▶ [ASSIGNED TASK]: Copy out each line of the data that contains "checkbox".

(Dataset entries)
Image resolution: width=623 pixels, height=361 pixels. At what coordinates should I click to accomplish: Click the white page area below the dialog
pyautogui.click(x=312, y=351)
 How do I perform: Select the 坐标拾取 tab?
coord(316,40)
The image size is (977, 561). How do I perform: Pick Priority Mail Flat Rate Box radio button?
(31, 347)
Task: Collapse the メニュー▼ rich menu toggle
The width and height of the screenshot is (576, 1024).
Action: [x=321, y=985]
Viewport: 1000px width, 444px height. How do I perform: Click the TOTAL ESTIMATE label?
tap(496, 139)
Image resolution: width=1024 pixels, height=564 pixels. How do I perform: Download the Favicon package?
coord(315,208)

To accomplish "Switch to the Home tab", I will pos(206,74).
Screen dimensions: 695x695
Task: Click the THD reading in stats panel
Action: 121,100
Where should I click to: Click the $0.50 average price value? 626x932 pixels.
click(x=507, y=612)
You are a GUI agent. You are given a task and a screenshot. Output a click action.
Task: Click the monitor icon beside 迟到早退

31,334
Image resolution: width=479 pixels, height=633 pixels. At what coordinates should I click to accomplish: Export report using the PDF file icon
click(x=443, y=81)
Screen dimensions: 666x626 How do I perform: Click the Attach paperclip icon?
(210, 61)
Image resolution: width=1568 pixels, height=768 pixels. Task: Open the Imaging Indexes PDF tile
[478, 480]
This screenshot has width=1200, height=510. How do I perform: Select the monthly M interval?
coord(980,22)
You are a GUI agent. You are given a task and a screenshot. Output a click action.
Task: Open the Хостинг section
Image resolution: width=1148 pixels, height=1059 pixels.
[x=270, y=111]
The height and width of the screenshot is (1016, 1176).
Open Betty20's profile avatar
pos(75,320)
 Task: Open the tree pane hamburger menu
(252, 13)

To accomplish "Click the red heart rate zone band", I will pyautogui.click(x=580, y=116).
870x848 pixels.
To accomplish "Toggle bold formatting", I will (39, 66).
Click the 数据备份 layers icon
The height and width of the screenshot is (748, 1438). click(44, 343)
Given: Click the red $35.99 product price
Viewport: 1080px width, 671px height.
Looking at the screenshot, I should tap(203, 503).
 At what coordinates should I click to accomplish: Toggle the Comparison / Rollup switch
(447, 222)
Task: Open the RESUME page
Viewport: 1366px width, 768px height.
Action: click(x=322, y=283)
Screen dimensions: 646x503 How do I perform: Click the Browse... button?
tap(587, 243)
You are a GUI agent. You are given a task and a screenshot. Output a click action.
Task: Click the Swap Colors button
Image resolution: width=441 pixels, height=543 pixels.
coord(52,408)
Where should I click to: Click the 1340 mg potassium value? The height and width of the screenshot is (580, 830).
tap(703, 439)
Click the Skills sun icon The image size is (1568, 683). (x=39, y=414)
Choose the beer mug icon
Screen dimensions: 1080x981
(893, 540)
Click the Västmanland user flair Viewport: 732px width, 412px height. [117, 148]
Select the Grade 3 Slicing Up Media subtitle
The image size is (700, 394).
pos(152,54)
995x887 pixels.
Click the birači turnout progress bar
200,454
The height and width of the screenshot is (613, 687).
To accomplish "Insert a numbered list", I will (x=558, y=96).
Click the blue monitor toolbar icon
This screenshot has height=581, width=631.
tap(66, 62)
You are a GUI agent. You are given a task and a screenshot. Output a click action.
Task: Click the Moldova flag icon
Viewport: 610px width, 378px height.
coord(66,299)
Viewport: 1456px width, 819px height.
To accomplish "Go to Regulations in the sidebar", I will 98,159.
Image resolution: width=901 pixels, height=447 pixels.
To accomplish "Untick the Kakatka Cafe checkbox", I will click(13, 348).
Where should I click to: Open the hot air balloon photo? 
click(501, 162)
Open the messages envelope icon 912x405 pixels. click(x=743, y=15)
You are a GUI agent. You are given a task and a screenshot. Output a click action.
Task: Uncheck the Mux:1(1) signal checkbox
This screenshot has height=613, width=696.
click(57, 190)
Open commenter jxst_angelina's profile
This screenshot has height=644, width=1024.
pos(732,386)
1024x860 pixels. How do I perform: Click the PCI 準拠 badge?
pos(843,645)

▶ [OUTPUT]:
To accomplish "Untick the Kakatka Cafe checkbox", I will click(13, 348).
Task: Uncheck the Mux:1(1) signal checkbox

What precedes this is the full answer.